The behaviour doesn't change when the @inbounds
is removed, despite that preventing vector instruction generation.
I also see this behaviour on Julia Version 1.5.0-rc1.0
.
It would be great to hear a sensible explanation!
Don't use @time
to do this. You are measuring the allocation of the return value due to the caller.
The same behaviour can be observed with @btime
. Also, shouldn't the allocation of the return value be independent of the input values?
Please ask further questions on discourse.julialang.org. This is not a bug.
The same behaviour can be observed with
@btime
.
Most likely because you aren't using @btime
correctly.
Also, shouldn't the allocation of the return value be independent of the input values?
No.
A few of things to keep in mind:
The first time you run some code, it has to be compiled so using @time
times compilation as well, which includes allocation, often quite a bit of it.
When a value is returned from a function called like this its return value ends up on the heap, which means that it has to be allocated, so in general even allocation-free code when called like this will have an allocation or two for boxing the return value. When the same function is used in a context where the return value can be kept in registers or on the stack or stored into some other structure, then no additional allocation needs to occur.
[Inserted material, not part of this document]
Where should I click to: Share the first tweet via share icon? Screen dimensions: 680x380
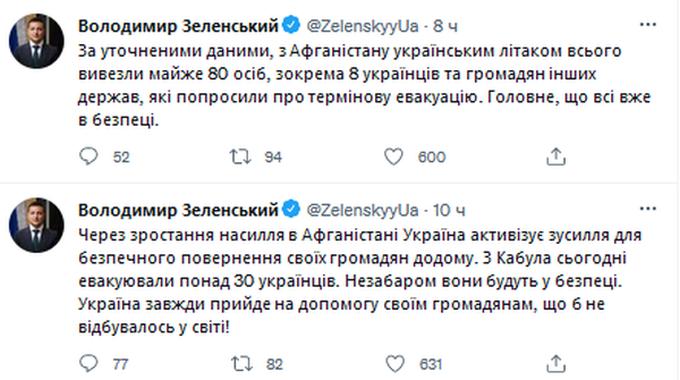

There is a cache of heap-allocated small integer values, so some values will already be allocated and returning them does not trigger allocation, whereas other values will not already be allocated and will need allocation. That's what's happening here: 0-511 are in the integer cache whereas 512 and larger must be allocated.
@yuyichao, please be kinder to people posting issues. Yes, Discourse is where questions should be asked, but it's not always clear whether something is a real issue or not. The intention here is clearly to raise a possible problem which is greatly appreciated. We can and should explain that this is not a problem politely and gracefully.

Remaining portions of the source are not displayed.